I remember when my late husband, John, had informed me that he had learned, over the years, that logic is the most unfair to win an argument. I can verify that this is true. Here I was, a 63 year old woman, and, again, doctors were not believing me because I am female. Or maybe it's because I am on the autism spectrum, and had pissed him off somehow with an inappropriate response. Yes, we still live in those dark times. Then he stomped out and they took some blood and looked at my vital signs and, after I picked up my papers that the doctor had knocked out of my hands, and was sent back to the waiting room. They told me I would see the doc in about 3 hours.
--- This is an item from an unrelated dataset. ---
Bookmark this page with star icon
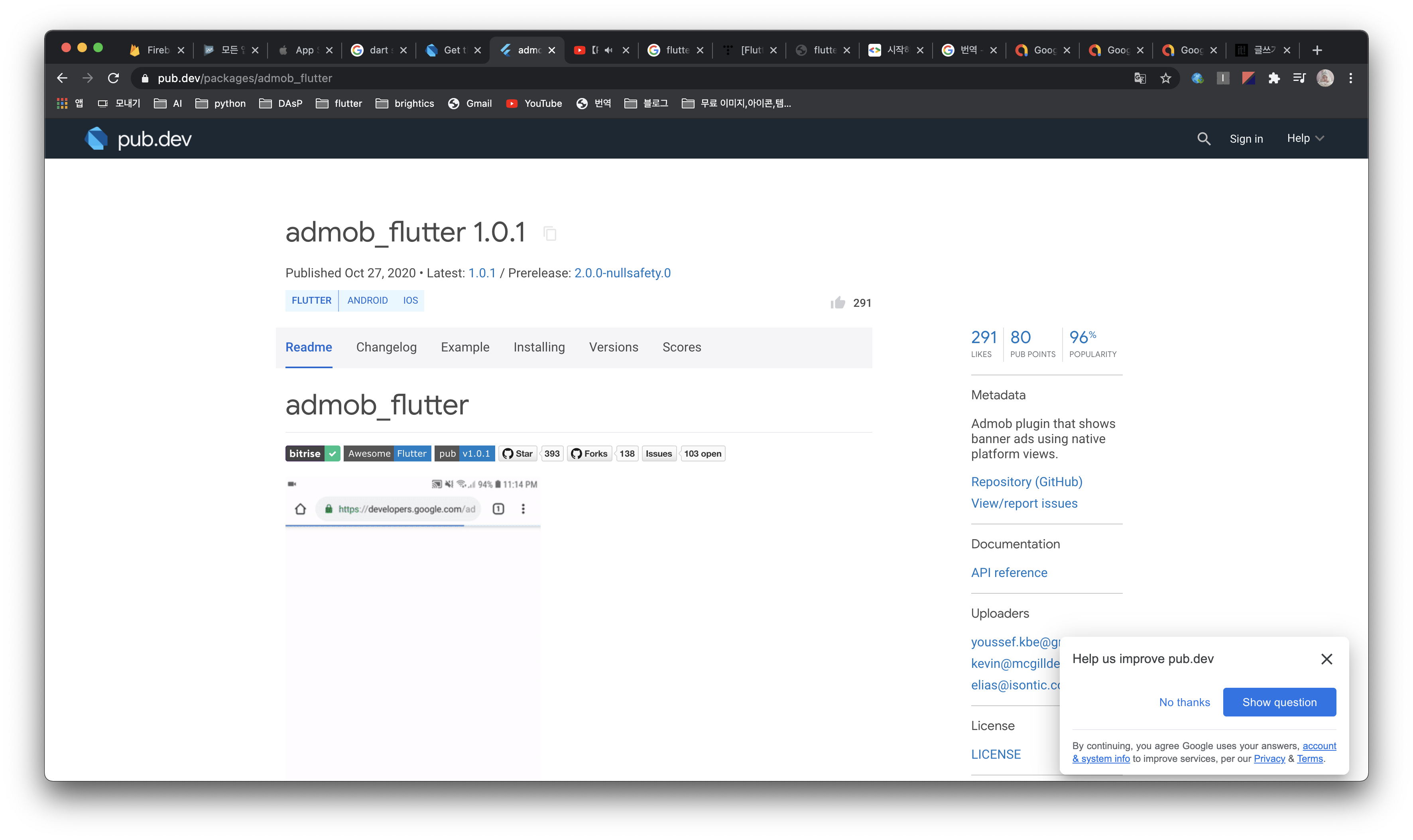The image size is (1413, 840). (1165, 78)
That's fairly normal in Atlanta, so I sat there dealing with my chest pains, my ketoacidosis and other symptoms. In the USA they do NOT give you pain meds any more, even when you have a heart attack. Then I asked again, and after 11 hours I convinced one of the nurses to check my blood sugar, something American hospitals don't do any more. It was still high, at 430. After 12 hours I asked the people at reception how much longer it might be before I could see the doctor? They said, 7 or 8 more hours. Thee were not that many people in the waiting room. I knew that if I did not get out of there soon I would die. So I pestered my daughter and she called me an uber at 6 am. It was all I could do to get them to take the IV out of my arm.
I felt like it was my fault. I worked at Emory School of Medicine for years and learned medical terminology. Then I went to nursing school. That was a mistake that ensured that the medical terminology would never escape my brain. I couldn't help but use it when asked specific questions.
I couldn't help but notice, as I walked out of the ER, that most all of the people who had been waiting 8 hours or more to see a doctor were all women. One of them, after sitting there for maybe 3 hours, keeled over on the floor. Not one doctor or nurse went to check and see if she had died, so I did. I walked over and looked to see if she was breathing, and asked her "Are you okay there, honey?" She snored in answer, so I could assume that she was alive. But I pointed her out to a nurse, and said she just fell over. The nurse said, "She's probably homeless. She probably came here to sleep because it's freezing outside." And the nurse, like the doctor had done, passed by and did not check on her.
So we, the aged, the female, the poor continued to sit in the "hurry up and die" chairs of the waiting room. I was lucky to be able to leave.
But out of the nightmare of that entire night, they did one thing that I can never, ever forgive. They made my daughter cry. That is what made me dust off the old keyboard and start writing. Yes, I am guilty of speaking truth aloud. I am writing and damn the consequences. I will not shut up again.